## Saved entries
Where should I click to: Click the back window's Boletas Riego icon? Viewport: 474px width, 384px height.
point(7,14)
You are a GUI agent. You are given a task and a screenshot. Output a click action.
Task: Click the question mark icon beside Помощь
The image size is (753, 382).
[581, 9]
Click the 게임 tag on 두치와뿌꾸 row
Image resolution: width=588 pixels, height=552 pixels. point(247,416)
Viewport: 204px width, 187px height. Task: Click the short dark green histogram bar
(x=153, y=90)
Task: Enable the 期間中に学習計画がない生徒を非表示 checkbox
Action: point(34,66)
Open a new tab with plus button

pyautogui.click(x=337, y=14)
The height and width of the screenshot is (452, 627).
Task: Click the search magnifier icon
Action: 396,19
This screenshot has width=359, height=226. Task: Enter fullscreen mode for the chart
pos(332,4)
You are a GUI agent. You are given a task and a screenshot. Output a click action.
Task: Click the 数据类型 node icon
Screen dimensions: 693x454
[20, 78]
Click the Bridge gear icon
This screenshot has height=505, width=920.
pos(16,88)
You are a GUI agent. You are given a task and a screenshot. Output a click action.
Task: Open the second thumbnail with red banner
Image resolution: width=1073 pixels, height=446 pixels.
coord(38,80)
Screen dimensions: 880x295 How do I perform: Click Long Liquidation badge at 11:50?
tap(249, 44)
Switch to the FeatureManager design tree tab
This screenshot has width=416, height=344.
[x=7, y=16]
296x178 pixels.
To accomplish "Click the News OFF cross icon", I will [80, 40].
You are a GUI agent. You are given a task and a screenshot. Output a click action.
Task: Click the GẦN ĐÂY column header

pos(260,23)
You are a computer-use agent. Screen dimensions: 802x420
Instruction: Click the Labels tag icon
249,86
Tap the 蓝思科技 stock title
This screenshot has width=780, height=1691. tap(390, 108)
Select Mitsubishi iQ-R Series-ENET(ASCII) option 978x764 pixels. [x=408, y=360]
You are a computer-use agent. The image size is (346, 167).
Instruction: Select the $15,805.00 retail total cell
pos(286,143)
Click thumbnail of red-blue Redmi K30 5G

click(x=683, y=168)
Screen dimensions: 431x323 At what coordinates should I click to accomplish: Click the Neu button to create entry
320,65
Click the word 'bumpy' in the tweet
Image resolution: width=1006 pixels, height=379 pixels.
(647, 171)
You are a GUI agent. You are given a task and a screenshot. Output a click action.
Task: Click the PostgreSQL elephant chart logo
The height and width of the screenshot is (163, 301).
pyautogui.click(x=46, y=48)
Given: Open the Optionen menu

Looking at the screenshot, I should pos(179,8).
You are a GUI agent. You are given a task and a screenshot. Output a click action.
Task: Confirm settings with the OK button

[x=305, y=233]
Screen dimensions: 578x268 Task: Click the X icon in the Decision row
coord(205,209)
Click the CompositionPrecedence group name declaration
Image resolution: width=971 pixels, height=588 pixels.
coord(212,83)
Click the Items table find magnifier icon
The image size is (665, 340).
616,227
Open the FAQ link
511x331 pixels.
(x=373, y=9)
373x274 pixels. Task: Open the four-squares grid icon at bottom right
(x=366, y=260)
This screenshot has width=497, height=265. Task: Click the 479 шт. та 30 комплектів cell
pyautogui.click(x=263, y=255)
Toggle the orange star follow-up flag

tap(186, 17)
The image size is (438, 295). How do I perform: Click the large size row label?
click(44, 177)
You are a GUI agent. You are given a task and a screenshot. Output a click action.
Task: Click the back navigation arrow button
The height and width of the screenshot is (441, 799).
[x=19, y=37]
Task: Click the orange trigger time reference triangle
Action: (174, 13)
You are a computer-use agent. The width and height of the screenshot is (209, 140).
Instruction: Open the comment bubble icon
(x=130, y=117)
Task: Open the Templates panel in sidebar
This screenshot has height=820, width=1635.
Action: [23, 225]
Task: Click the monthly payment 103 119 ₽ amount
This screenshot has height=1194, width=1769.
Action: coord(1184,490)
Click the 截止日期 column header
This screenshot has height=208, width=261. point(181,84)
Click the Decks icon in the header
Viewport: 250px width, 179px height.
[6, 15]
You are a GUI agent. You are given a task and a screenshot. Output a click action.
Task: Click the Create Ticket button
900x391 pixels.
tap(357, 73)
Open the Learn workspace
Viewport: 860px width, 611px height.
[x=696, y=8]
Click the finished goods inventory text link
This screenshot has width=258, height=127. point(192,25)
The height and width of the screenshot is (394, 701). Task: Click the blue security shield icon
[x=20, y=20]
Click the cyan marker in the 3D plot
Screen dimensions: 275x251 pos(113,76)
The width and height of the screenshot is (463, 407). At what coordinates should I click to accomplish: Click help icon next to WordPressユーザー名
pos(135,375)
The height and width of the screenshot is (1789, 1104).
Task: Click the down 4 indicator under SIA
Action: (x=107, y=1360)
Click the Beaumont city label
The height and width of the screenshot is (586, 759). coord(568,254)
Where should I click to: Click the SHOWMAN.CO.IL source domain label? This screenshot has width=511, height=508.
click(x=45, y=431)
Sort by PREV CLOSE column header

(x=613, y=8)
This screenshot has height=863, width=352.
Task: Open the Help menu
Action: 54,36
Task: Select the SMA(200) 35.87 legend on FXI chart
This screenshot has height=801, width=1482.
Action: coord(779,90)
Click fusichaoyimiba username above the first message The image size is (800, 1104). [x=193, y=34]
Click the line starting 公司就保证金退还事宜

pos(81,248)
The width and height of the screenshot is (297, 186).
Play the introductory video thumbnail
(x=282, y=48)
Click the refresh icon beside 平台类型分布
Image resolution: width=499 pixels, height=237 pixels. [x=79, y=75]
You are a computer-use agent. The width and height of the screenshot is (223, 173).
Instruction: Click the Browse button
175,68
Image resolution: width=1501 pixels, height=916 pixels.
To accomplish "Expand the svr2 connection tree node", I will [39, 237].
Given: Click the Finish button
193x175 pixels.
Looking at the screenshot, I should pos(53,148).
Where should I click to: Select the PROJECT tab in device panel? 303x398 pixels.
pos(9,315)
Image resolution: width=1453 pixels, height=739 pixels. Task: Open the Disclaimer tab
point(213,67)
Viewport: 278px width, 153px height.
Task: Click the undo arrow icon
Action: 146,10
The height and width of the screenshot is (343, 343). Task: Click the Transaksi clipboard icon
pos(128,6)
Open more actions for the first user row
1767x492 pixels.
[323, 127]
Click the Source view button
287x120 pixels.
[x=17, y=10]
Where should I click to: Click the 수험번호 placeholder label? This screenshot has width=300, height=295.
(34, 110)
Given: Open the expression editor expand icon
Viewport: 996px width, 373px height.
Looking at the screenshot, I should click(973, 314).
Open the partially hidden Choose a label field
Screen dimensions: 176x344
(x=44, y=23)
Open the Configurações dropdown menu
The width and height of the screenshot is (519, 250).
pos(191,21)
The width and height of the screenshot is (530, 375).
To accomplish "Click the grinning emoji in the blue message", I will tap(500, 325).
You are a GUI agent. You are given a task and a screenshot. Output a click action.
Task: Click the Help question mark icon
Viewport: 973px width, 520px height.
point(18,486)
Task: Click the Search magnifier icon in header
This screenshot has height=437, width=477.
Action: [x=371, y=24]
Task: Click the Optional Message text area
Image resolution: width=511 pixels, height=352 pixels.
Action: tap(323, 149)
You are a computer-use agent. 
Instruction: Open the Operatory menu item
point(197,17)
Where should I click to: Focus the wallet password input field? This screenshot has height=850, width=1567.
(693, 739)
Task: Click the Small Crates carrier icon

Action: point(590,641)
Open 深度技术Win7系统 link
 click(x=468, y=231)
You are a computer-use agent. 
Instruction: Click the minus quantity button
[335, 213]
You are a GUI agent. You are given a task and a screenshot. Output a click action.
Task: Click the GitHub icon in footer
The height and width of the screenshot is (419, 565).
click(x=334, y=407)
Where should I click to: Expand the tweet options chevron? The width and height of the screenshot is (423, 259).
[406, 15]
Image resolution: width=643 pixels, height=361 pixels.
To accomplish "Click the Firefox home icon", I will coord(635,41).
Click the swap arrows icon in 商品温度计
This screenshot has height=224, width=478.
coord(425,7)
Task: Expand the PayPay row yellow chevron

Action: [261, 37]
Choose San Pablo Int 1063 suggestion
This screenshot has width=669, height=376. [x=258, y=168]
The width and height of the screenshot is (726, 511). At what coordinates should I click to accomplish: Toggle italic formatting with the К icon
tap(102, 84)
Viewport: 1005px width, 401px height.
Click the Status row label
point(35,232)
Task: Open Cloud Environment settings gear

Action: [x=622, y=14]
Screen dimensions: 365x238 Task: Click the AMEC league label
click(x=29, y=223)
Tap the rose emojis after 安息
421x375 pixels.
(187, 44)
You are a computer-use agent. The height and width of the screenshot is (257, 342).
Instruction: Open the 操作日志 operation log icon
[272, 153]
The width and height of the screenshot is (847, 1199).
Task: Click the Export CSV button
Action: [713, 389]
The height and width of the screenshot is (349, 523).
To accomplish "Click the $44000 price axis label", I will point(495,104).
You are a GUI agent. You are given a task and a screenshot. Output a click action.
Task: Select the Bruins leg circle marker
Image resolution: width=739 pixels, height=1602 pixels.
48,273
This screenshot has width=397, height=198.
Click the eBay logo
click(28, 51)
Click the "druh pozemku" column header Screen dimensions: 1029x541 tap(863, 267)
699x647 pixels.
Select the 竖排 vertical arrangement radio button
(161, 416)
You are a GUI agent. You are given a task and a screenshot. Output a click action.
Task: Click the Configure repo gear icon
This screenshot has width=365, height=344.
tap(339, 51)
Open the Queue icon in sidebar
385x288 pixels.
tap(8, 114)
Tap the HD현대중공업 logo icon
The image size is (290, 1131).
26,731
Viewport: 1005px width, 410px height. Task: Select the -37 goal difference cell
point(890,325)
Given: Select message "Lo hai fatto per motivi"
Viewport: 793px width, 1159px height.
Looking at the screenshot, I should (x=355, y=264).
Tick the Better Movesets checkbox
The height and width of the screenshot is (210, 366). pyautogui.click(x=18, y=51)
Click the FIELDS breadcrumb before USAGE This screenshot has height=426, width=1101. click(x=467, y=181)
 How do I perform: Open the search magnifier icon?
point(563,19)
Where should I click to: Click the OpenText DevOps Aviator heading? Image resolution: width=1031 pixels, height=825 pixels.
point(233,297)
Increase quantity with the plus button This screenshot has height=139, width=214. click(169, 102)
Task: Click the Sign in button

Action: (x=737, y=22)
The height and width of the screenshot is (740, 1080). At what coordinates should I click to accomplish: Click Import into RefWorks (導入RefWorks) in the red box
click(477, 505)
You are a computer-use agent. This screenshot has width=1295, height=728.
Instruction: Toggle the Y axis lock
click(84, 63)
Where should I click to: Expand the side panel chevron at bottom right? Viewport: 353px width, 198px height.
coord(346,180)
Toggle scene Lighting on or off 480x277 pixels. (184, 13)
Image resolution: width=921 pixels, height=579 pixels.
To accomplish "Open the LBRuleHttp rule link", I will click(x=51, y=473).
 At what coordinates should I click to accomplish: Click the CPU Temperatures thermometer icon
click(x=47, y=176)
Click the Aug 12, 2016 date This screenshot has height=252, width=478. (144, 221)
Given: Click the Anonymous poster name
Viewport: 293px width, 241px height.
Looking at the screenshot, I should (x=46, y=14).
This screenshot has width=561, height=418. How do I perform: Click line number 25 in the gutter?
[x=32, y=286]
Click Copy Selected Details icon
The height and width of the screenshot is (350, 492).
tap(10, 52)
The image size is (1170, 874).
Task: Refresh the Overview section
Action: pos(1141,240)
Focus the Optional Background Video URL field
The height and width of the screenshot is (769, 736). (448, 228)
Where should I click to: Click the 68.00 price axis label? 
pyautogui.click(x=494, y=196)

## EXERCISE DESCRIPTION
Every line that contains "question" should be copied out of the data.

## WORKED SOLUTION
Task: Click the question mark icon beside Помощь
Task: Click the Help question mark icon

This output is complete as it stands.